EXTRACTED DATA:
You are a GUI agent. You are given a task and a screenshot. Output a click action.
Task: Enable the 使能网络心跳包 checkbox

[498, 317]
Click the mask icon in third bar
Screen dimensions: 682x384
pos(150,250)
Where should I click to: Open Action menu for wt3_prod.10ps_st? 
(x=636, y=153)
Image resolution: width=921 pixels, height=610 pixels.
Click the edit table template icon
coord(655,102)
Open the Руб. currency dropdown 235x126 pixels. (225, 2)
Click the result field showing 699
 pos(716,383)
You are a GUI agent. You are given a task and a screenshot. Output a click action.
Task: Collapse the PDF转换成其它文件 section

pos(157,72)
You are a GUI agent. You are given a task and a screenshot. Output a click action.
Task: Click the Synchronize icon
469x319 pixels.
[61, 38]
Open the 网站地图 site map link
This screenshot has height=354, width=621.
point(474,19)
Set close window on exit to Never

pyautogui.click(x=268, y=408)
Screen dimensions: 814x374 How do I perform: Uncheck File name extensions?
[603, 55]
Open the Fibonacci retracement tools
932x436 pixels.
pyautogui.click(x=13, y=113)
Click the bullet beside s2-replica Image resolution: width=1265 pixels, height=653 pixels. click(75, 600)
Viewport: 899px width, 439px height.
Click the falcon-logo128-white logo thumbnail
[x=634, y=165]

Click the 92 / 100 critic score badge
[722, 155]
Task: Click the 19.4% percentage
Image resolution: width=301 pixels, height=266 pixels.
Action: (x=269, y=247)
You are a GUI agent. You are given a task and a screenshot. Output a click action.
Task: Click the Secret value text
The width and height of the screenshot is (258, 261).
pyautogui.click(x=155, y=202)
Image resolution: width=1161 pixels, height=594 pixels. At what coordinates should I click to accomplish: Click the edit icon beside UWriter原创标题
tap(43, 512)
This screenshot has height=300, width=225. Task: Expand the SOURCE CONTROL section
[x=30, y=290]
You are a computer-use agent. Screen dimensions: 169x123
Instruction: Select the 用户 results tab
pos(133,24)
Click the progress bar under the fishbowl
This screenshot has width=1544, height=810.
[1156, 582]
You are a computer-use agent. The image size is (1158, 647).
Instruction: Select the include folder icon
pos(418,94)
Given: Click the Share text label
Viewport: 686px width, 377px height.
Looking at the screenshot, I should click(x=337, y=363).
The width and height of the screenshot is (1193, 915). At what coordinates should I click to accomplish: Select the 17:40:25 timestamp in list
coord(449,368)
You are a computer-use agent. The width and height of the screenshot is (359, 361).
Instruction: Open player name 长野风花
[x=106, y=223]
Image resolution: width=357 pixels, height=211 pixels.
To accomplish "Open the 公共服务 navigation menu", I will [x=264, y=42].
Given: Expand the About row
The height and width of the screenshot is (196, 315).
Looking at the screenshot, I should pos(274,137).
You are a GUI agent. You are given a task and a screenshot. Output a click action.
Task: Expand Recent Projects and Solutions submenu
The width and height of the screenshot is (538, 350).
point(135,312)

EXERCISE DIRECTIONS:
The lines holding the word "text" are the answer. Pull them out of the records and copy them.

OUTPUT OF THE EXERCISE:
Task: Click the Secret value text
Given: Click the Share text label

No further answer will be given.